My system enables the use of powerful mouse genetic systems and potentially rapid transit between in vitro and in vivo models of HGSOC pathogenesis. However, two major problems remain to credential organoids as valid models of normal FT development and HGSOC: 1) the origin of the putative stem cell for normal FT organoids is not clear; and 2) although large-scale genomic sequencing projects have generated a catalog of genetic lesions associated with HGSOC, it is unclear whether the pathologic effects of these mutations can be modeled using organoids.

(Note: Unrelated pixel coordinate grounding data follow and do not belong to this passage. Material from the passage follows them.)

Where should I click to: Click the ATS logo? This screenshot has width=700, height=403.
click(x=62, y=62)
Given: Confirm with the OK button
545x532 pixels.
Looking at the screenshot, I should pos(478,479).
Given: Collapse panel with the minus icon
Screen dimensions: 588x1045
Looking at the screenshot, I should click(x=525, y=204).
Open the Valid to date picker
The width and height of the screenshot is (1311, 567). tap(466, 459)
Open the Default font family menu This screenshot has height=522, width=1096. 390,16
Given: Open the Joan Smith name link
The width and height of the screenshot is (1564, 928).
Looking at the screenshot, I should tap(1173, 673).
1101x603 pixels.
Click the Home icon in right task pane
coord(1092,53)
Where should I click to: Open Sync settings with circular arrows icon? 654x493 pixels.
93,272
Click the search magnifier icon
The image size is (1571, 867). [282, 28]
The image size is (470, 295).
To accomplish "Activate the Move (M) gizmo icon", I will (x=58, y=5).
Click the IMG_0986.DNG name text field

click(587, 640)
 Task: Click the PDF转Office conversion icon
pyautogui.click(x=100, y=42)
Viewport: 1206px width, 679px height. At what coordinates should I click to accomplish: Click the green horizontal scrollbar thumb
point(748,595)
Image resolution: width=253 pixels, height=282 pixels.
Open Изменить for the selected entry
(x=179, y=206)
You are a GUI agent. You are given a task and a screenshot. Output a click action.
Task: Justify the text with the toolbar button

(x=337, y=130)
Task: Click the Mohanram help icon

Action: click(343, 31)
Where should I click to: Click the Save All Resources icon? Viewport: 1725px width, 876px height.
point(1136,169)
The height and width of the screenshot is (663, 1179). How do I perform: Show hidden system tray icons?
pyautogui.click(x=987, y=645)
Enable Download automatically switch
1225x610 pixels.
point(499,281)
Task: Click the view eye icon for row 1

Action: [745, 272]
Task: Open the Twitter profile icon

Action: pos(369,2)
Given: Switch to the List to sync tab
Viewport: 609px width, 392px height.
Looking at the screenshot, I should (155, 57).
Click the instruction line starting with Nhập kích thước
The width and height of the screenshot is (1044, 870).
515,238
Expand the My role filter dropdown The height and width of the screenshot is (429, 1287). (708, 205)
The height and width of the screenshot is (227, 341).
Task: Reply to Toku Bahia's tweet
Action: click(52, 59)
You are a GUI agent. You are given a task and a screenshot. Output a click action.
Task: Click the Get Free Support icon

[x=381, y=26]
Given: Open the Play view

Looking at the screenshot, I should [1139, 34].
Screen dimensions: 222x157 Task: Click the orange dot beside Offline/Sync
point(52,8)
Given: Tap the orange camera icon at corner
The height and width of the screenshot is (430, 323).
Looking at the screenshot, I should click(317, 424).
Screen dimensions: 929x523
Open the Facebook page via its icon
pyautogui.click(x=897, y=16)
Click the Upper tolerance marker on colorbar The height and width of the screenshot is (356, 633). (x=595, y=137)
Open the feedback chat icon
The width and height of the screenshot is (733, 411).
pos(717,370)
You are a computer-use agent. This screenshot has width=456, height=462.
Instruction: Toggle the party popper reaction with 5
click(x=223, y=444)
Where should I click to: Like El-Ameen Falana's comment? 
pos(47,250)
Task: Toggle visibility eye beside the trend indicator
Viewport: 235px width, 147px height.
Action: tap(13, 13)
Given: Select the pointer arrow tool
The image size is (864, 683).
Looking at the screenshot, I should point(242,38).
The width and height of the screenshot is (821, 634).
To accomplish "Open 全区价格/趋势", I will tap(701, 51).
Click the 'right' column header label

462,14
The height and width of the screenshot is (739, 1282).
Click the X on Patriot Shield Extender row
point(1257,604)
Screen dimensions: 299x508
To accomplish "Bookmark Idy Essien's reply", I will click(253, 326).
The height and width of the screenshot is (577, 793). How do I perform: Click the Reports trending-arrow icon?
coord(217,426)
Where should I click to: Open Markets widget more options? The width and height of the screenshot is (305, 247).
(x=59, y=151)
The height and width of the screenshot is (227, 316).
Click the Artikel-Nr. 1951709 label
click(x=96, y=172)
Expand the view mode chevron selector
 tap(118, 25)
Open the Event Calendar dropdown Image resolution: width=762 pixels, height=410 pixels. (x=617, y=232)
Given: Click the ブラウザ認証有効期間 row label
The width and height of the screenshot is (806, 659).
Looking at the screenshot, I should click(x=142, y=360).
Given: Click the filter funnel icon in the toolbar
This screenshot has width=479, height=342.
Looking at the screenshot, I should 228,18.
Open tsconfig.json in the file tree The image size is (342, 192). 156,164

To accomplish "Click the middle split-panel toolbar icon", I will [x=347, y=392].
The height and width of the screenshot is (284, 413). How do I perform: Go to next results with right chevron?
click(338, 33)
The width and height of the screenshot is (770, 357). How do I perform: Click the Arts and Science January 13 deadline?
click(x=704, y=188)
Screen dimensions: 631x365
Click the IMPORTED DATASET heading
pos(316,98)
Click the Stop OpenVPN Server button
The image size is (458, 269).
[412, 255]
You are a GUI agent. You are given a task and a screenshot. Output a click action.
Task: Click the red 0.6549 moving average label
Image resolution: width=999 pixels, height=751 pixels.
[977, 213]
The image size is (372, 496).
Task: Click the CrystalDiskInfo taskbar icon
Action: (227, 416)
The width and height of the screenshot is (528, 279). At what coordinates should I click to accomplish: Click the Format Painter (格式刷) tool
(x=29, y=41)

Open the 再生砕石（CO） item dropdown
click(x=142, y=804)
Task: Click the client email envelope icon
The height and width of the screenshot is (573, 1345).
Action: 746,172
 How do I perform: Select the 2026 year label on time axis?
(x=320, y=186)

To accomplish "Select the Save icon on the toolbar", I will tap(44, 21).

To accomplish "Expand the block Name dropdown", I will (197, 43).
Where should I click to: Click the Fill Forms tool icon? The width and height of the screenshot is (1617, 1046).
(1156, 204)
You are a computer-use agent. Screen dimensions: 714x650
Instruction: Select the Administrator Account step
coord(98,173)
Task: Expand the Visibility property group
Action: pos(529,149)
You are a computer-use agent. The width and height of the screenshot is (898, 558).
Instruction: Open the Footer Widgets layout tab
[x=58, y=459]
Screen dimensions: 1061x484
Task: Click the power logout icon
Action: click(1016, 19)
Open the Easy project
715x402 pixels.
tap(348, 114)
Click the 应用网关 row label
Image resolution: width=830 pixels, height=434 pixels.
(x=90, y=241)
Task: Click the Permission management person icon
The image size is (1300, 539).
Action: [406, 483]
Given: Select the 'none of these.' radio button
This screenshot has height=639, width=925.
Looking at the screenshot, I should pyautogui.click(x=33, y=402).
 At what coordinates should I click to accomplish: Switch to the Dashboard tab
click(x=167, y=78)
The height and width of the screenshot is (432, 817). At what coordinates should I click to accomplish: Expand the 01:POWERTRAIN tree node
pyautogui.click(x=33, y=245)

Hence, the over-arching goals of my proposal are: (1) To use a technique called “lineage-tracing” combined with mouse models to test the ability of specific cell types within the FT to give rise to organoids. By combining lineage tracing with an exciting new technology that allows single cells to be sequenced, I will attempt to identify adult FT stem cells, the cells that give rise to all other cell types in the FT. (2) To use state-of-the art genetic manipulation strategies to introduce select combinations of human HGSOC mutations into organoids, measure effects on organoid properties in vitro, and generate genetically defined HGSOC in vivo. Successful completion of these aims should provide new insights into the origin and pathogenesis of HGSOC and could enable new therapeutic approaches for this deadly disease.